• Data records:
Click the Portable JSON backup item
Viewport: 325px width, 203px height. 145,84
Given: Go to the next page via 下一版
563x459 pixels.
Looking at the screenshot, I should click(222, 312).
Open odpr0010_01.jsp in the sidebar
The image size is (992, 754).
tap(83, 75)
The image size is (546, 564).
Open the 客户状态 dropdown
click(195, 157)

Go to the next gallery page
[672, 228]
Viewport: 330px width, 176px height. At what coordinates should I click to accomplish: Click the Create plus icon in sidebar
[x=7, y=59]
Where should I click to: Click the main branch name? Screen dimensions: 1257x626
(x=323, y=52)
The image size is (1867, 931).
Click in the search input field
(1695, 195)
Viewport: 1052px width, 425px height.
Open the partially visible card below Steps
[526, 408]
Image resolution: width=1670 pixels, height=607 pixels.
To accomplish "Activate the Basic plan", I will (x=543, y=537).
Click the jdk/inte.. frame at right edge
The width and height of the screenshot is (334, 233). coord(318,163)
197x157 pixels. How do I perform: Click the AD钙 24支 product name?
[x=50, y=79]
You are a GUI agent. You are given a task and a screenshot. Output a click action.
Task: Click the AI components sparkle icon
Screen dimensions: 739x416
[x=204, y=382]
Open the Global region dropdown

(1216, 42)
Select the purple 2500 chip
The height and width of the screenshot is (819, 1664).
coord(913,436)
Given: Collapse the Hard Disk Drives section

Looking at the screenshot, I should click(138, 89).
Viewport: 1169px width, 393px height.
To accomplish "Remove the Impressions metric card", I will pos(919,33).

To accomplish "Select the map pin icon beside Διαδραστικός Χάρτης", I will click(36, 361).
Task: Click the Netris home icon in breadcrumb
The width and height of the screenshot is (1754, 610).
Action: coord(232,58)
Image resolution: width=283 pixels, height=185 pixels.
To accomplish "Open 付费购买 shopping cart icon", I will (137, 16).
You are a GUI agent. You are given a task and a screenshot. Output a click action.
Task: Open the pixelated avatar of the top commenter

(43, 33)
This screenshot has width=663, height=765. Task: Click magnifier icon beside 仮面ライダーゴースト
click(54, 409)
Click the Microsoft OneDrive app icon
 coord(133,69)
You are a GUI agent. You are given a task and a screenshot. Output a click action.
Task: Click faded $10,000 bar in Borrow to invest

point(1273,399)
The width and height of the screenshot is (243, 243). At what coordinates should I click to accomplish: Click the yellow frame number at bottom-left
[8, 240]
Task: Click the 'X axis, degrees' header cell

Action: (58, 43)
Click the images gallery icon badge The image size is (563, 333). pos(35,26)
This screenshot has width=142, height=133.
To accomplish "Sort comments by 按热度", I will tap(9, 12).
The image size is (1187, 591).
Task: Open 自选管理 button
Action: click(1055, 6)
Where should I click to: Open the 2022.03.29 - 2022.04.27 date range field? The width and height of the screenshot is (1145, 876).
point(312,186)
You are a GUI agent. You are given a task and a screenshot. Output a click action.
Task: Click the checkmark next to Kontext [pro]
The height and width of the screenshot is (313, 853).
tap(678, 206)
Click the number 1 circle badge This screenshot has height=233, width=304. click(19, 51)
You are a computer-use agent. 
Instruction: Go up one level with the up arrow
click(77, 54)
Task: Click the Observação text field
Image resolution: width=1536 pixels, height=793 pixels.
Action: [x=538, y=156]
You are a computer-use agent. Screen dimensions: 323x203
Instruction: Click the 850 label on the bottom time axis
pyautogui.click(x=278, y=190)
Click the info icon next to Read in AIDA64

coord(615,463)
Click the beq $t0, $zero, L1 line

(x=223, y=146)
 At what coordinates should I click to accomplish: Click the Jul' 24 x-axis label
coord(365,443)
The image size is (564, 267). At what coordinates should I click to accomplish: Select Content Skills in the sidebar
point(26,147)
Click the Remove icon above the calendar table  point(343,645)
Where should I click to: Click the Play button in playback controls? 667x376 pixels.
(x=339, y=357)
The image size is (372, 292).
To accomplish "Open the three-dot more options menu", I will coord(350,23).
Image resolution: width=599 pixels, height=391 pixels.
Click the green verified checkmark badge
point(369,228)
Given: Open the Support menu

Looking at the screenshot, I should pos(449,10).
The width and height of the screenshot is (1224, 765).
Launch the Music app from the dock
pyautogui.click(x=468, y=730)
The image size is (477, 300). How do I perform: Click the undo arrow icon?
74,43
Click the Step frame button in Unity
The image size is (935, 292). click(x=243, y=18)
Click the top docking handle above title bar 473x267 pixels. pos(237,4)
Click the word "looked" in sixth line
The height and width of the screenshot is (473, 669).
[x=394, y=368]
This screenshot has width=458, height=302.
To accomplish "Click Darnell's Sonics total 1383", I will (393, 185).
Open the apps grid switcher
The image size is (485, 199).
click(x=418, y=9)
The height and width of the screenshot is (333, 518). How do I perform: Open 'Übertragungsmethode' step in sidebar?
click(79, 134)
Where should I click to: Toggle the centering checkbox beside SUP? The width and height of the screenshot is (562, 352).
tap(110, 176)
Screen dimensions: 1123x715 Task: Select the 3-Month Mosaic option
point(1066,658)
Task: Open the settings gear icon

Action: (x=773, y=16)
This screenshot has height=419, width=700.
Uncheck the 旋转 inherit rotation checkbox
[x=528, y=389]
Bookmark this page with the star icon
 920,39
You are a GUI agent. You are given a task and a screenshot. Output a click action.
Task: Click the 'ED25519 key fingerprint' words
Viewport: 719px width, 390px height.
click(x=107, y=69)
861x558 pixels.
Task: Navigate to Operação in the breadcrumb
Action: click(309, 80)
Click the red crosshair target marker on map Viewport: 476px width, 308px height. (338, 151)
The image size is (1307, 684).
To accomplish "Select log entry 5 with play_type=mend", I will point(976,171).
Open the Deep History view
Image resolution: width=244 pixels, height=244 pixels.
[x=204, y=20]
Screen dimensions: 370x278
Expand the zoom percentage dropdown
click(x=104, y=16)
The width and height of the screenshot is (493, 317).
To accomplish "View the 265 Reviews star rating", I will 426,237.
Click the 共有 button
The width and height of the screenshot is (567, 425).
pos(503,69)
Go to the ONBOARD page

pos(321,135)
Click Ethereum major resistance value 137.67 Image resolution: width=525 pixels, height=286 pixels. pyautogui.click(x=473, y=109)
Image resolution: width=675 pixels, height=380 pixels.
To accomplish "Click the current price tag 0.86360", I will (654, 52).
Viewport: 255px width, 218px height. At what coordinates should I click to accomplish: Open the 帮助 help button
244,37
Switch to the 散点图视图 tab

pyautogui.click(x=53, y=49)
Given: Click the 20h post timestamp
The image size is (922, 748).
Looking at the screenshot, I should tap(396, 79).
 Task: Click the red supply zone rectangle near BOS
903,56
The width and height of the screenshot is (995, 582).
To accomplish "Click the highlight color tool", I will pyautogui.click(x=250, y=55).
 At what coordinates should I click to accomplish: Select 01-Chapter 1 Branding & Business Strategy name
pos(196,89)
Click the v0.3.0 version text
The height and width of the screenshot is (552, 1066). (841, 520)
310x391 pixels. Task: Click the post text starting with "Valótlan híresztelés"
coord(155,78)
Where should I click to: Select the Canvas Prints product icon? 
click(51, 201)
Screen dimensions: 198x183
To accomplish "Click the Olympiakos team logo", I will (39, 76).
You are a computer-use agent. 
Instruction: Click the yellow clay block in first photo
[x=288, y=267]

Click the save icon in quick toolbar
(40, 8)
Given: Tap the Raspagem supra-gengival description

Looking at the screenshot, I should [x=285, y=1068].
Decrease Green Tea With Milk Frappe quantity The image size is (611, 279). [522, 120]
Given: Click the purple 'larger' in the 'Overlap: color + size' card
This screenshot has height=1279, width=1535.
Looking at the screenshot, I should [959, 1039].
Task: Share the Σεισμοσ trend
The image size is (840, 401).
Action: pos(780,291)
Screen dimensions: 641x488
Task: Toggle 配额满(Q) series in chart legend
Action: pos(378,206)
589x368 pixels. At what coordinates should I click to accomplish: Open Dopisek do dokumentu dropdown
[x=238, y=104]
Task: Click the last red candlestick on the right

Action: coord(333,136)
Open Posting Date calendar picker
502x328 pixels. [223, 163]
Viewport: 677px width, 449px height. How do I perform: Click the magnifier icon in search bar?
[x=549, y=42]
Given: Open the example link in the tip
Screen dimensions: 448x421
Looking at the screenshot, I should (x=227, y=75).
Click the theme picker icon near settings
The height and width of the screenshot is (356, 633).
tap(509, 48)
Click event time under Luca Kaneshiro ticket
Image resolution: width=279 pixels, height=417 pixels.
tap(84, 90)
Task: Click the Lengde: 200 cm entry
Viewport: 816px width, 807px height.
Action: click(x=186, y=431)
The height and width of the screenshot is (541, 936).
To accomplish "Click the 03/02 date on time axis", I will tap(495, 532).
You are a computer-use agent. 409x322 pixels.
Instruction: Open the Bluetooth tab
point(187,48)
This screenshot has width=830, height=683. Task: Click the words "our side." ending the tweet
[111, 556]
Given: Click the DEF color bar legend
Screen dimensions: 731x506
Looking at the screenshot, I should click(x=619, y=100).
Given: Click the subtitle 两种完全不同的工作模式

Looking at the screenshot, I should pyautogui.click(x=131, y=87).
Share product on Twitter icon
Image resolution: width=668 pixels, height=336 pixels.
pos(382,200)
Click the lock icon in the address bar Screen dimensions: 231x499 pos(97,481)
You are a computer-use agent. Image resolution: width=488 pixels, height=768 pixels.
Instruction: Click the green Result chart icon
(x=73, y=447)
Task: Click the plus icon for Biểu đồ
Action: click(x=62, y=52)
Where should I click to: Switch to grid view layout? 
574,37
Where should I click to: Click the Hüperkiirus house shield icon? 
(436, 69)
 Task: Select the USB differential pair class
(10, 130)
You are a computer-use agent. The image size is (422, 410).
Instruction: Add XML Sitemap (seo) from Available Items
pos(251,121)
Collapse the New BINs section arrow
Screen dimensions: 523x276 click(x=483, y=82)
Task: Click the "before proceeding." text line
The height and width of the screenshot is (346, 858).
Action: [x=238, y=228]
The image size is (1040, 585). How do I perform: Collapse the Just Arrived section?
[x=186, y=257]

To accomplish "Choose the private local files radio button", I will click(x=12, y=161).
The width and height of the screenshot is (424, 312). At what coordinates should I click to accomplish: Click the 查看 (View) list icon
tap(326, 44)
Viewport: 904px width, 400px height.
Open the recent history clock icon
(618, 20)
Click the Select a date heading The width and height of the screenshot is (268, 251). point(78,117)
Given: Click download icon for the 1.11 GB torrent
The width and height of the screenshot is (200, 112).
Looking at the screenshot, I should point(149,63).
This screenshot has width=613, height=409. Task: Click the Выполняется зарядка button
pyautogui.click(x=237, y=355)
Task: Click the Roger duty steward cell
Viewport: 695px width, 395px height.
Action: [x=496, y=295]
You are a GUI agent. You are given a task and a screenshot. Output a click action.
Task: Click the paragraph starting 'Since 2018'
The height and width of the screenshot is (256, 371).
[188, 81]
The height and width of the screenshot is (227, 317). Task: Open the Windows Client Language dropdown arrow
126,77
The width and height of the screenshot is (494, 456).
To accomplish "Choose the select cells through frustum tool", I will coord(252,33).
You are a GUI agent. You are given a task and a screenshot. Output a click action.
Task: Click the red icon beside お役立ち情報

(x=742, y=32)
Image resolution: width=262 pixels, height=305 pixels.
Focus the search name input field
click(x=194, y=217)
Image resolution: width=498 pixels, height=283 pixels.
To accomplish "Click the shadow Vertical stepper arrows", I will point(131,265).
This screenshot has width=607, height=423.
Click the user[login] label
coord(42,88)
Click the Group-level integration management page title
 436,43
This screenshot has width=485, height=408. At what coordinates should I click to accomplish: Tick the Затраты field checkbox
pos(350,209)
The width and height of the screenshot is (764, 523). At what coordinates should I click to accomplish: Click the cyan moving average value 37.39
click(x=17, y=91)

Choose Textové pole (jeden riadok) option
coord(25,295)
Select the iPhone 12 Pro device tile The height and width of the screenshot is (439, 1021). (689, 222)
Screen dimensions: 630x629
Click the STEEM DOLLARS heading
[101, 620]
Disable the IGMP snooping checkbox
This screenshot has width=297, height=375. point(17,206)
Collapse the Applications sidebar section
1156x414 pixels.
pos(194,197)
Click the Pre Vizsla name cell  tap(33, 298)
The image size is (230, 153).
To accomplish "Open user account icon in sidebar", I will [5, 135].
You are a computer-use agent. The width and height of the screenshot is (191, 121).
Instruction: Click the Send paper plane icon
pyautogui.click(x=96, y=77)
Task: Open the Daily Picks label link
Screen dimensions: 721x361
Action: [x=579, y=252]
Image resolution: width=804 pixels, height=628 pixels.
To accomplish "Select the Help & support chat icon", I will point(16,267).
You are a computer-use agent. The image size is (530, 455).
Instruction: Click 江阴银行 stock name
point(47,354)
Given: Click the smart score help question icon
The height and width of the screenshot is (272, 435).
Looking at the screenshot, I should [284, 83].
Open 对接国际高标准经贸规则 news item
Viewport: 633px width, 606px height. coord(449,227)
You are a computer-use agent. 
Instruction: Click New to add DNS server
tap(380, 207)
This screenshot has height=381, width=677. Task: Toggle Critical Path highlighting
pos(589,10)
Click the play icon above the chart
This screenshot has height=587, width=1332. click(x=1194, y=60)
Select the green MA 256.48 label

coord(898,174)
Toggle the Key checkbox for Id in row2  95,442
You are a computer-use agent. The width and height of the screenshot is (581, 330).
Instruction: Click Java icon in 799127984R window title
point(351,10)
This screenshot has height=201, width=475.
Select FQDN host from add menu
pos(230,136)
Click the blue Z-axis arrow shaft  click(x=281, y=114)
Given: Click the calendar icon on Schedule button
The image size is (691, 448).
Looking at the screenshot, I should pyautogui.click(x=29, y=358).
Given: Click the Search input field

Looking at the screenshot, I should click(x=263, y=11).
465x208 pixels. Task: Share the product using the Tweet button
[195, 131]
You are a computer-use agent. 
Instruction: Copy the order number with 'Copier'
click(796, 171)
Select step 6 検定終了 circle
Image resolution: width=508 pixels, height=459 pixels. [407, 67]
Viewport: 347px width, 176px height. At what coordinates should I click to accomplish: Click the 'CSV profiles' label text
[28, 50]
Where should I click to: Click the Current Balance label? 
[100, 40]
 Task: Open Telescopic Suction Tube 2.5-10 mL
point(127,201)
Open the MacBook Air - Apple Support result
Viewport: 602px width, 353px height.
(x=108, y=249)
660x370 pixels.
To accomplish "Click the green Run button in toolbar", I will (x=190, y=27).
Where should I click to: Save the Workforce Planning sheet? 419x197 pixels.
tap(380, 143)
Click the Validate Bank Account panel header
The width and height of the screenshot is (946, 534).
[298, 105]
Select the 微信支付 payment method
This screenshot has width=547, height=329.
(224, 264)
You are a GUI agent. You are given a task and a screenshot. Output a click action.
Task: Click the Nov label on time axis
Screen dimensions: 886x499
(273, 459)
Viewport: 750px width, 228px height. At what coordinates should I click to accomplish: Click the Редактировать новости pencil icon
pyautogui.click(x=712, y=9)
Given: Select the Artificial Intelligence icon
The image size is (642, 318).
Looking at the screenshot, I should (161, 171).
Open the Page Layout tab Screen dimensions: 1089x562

• INSTRUCTIONS TO FOLLOW: Wherever a line in the data above contains the word "link", copy that line.

• RESPONSE TO THE EXERCISE:
Given: Open the example link in the tip
Task: Open the Daily Picks label link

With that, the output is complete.